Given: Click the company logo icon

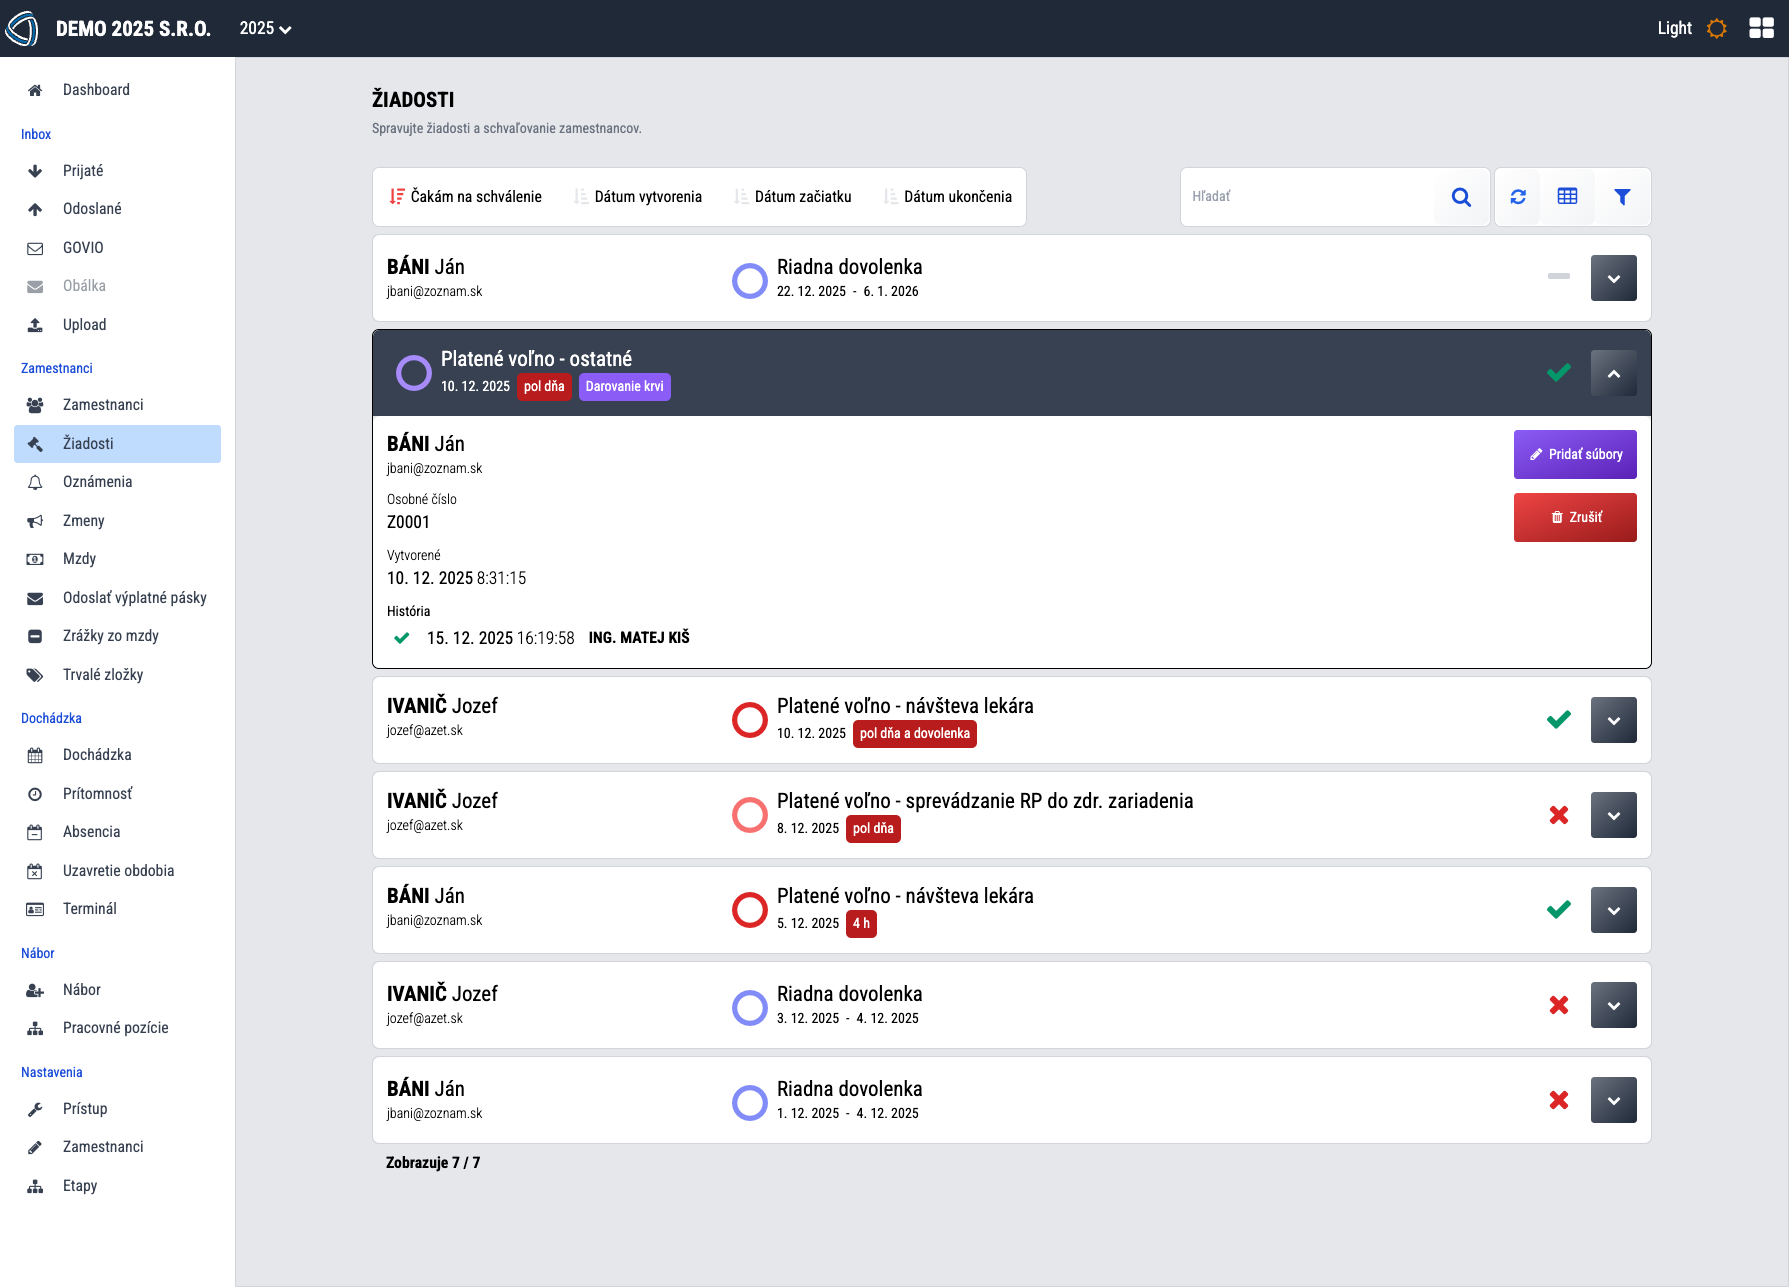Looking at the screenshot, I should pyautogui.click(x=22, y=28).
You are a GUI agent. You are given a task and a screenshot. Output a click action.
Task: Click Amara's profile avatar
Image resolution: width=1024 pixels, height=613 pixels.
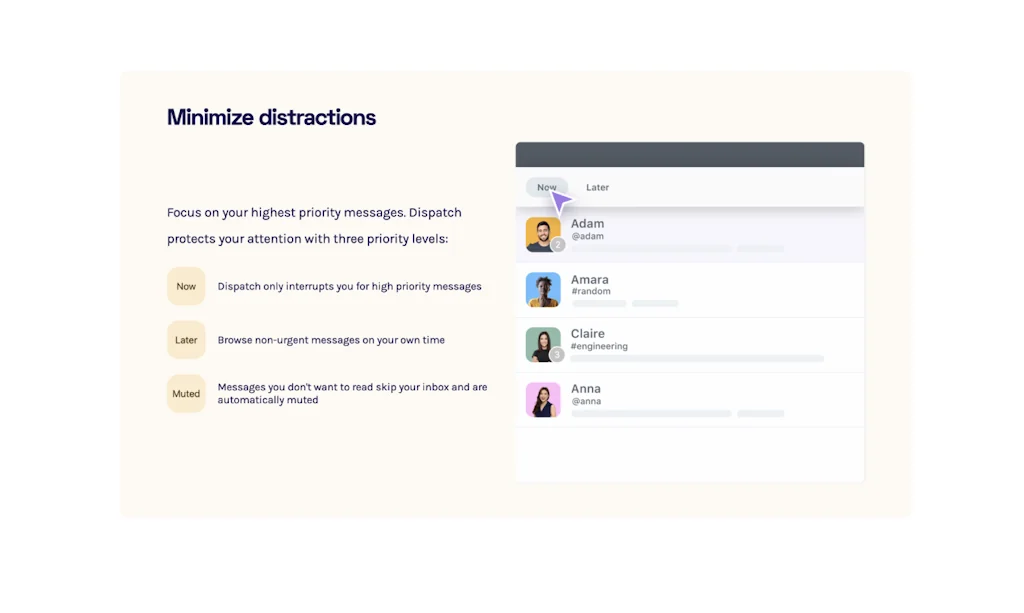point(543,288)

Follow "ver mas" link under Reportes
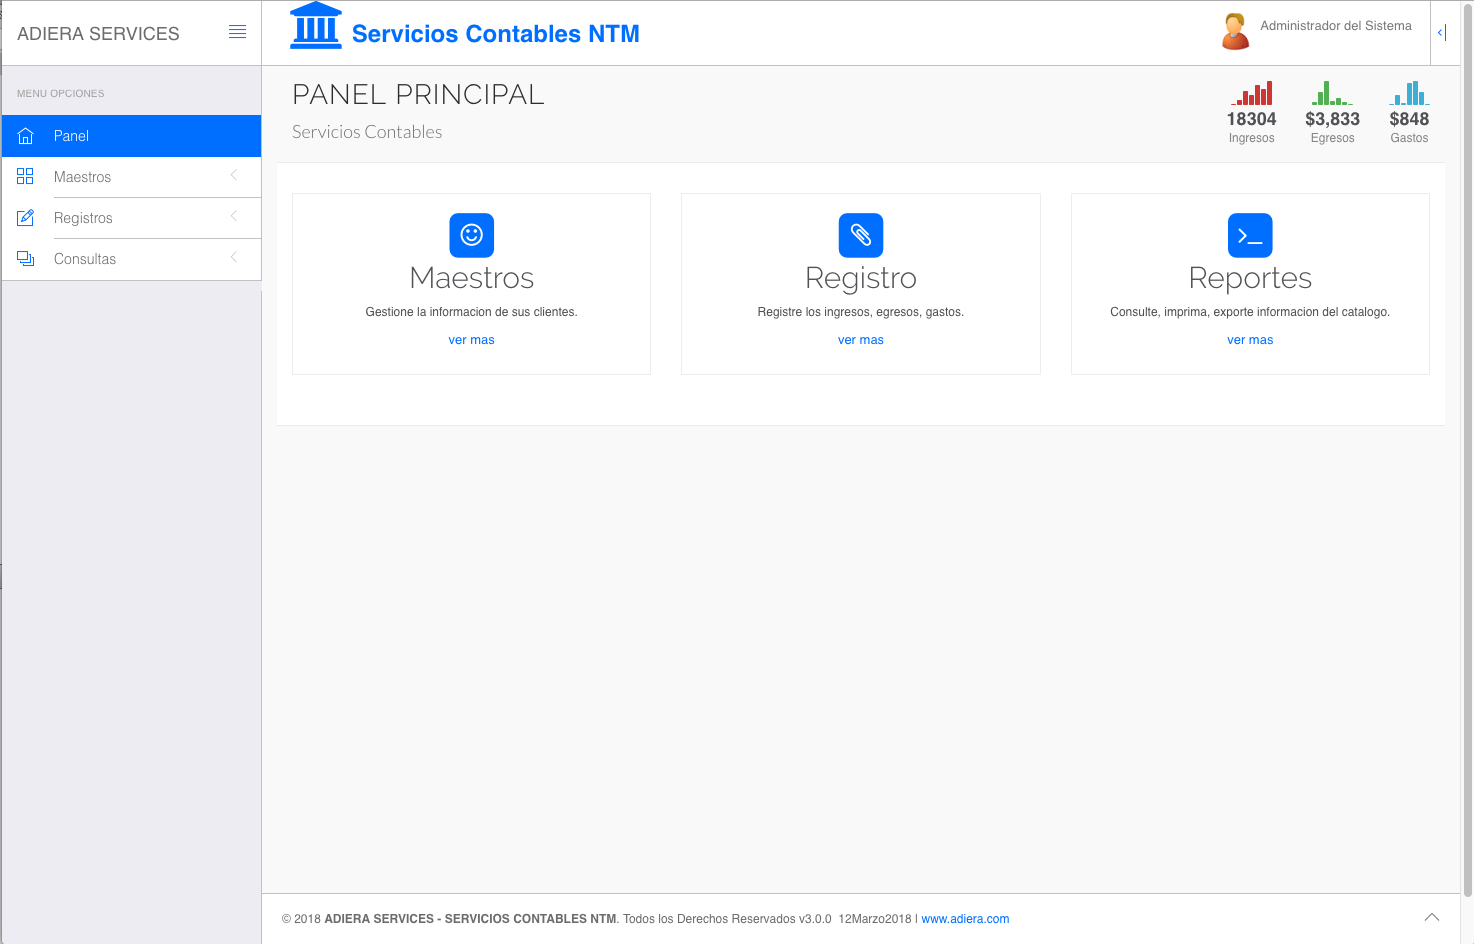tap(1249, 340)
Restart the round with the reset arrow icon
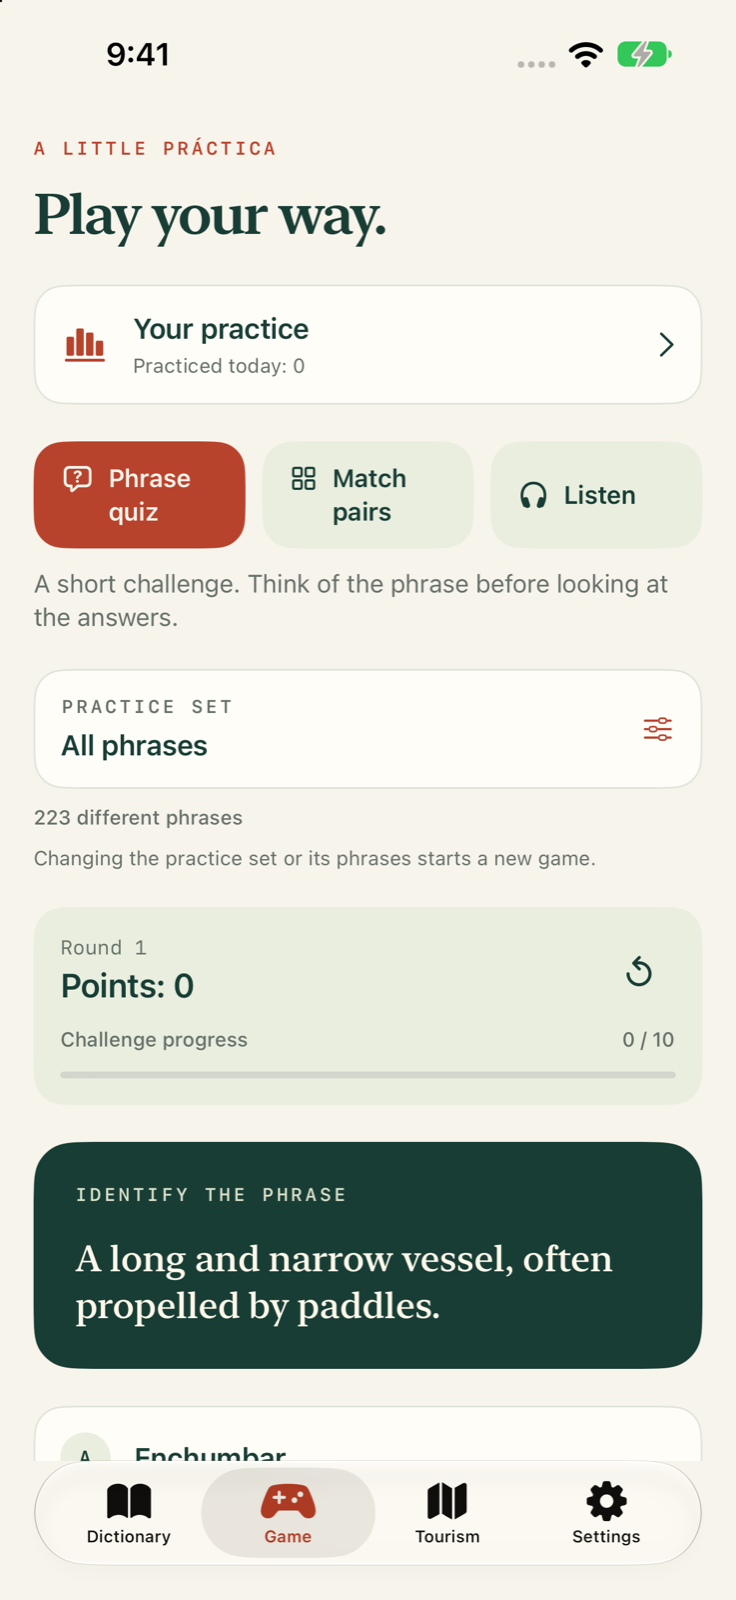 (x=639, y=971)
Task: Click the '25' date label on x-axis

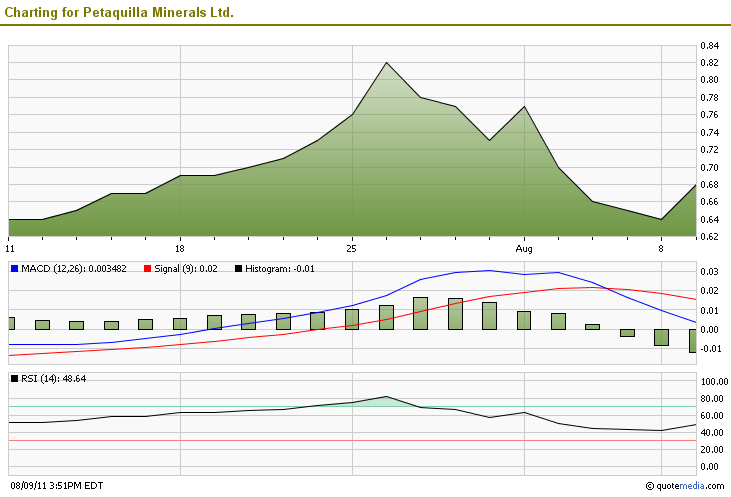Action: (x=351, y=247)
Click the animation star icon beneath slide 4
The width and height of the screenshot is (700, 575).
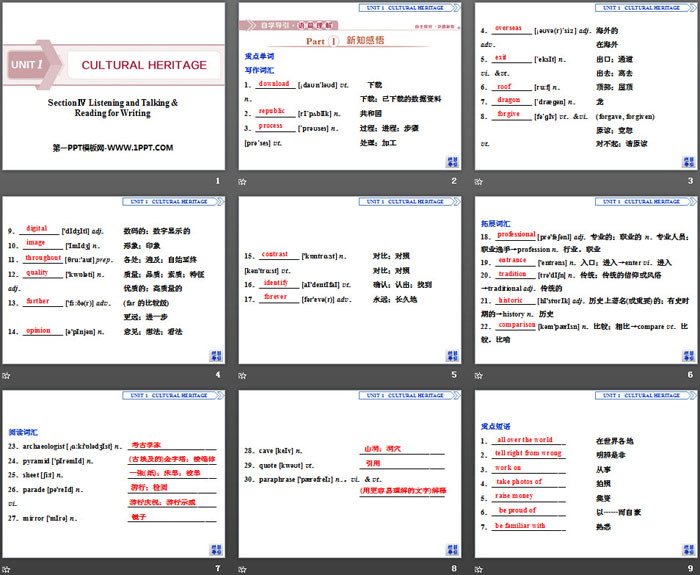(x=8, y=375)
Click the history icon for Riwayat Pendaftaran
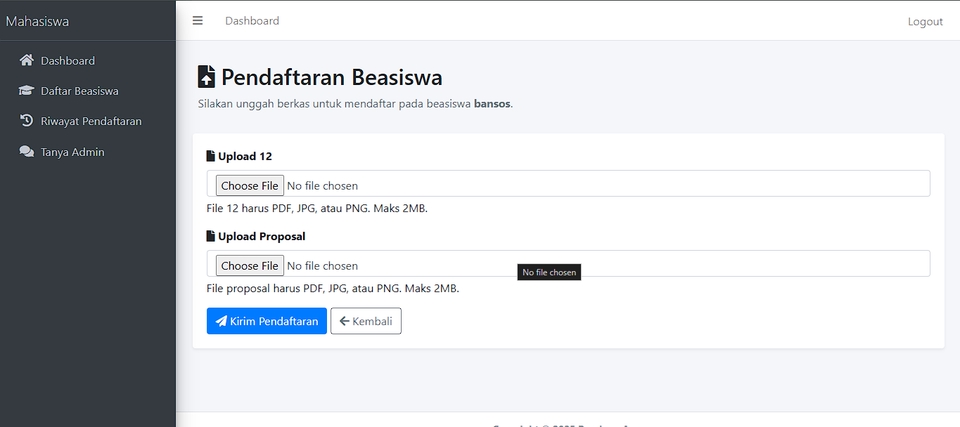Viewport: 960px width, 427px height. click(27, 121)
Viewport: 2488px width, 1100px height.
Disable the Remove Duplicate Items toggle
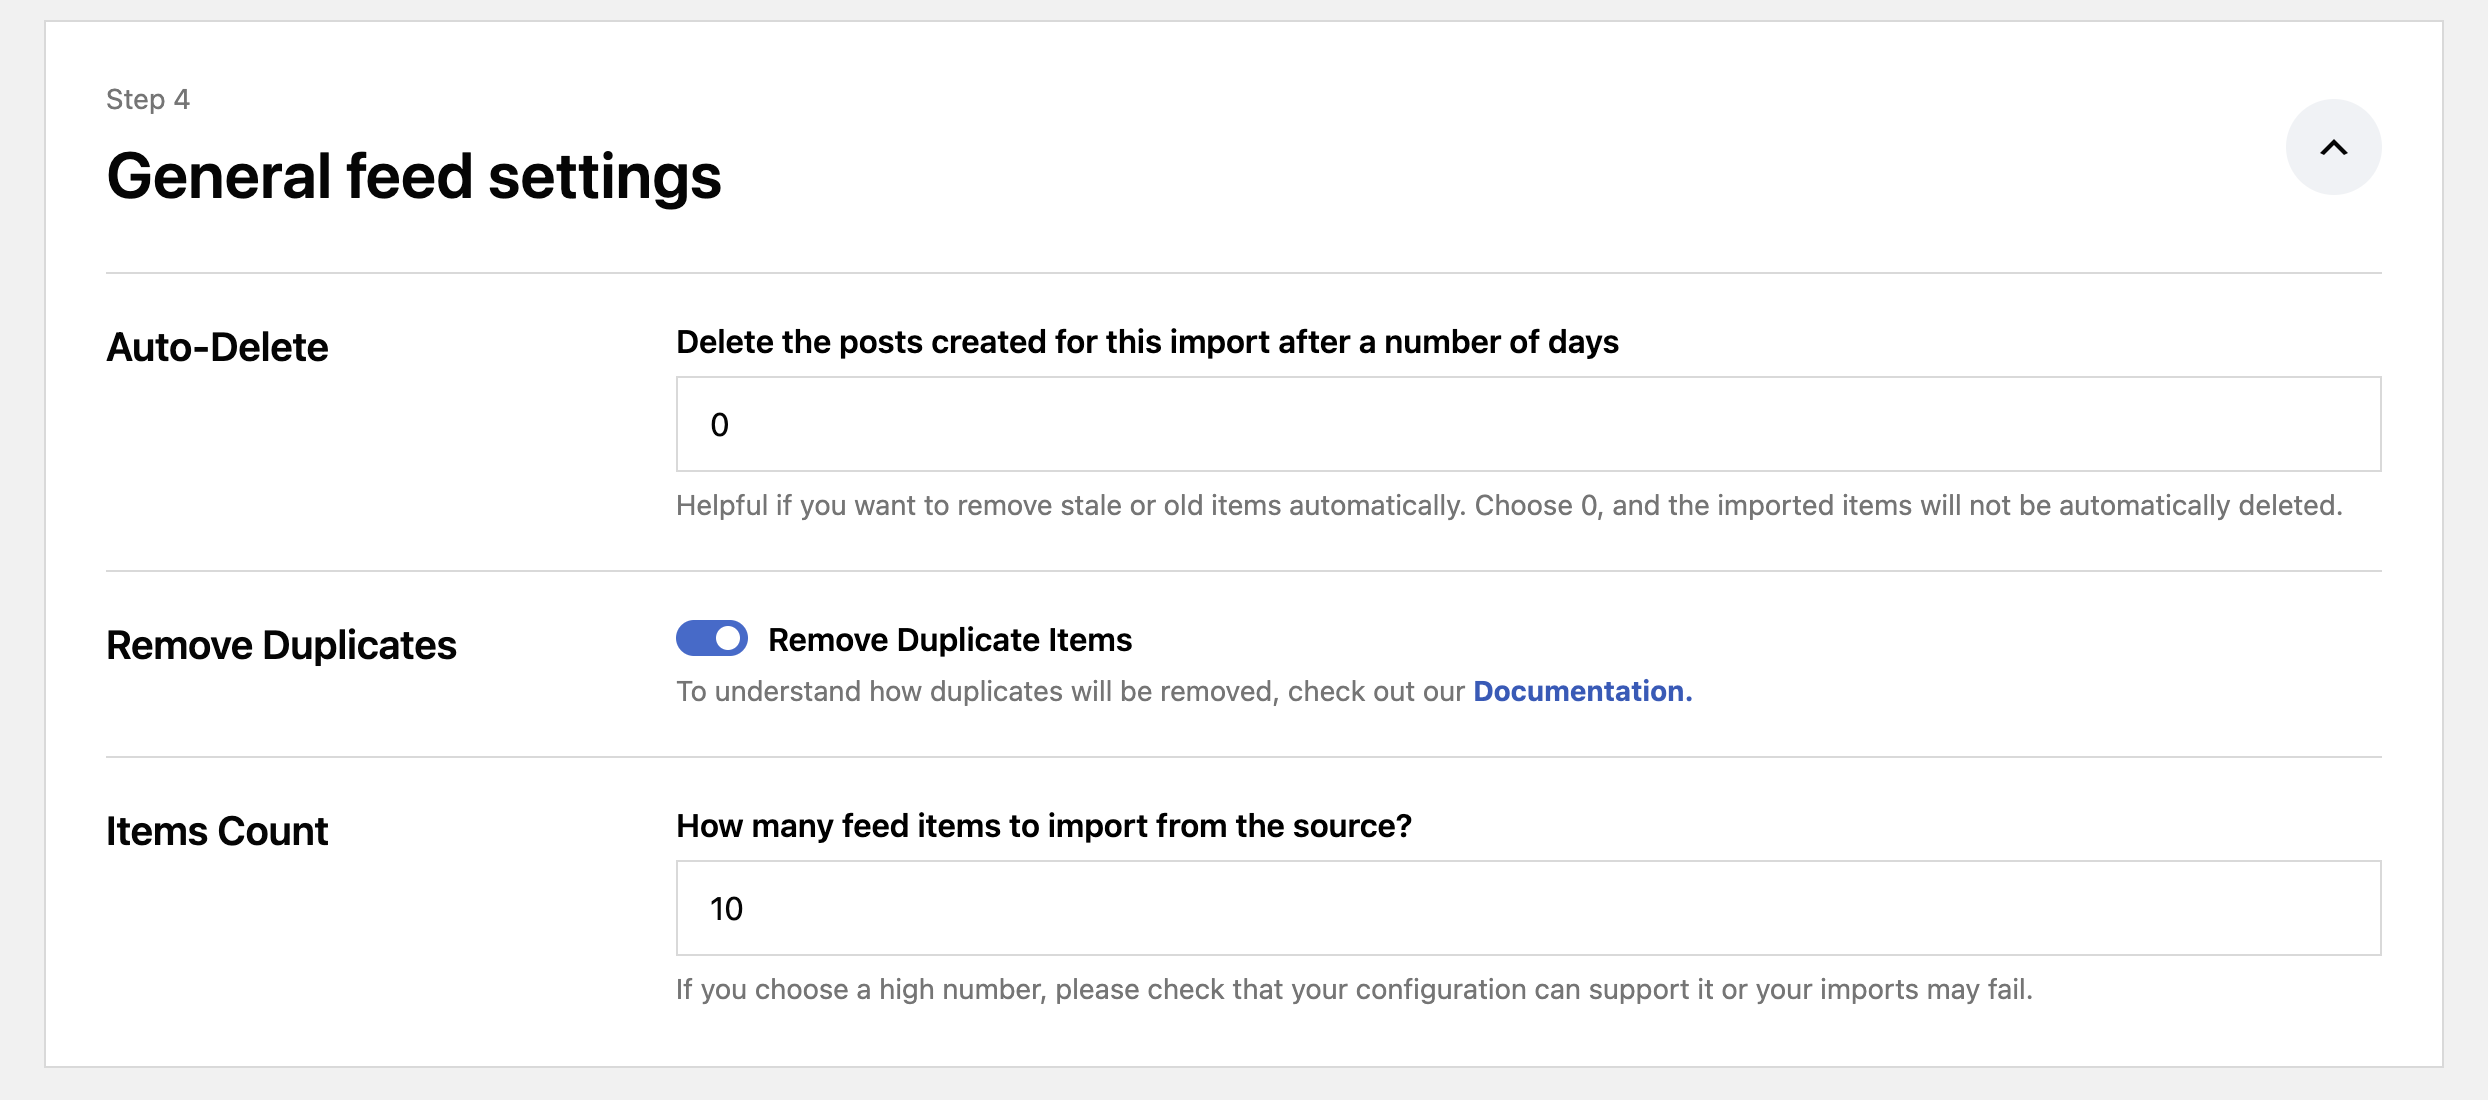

::::

» WHAT YOU NEED TO DO
Can you turn the material above into a numbered list, one line per item, with the blank lines and the pictures left out?

» THE RESPONSE
1. Given: Click the company logo icon
2. Looking at the screenshot, I should pyautogui.click(x=22, y=28).
3. You are a GUI agent. You are given a task and a screenshot. Output a click action.
4. Task: Click Amara's profile avatar
5. Image resolution: width=1024 pixels, height=613 pixels.
6. point(543,288)
7. Follow "ver mas" link under Reportes
8. tap(1249, 340)
9. Restart the round with the reset arrow icon
10.  (x=639, y=971)
11. Task: Click the '25' date label on x-axis
12. Action: (x=351, y=247)
13. Click the animation star icon beneath slide 4
14. The width and height of the screenshot is (700, 575).
15. (x=8, y=375)
16. Click the history icon for Riwayat Pendaftaran
17. Viewport: 960px width, 427px height. click(27, 121)
18. Viewport: 2488px width, 1100px height.
19. Disable the Remove Duplicate Items toggle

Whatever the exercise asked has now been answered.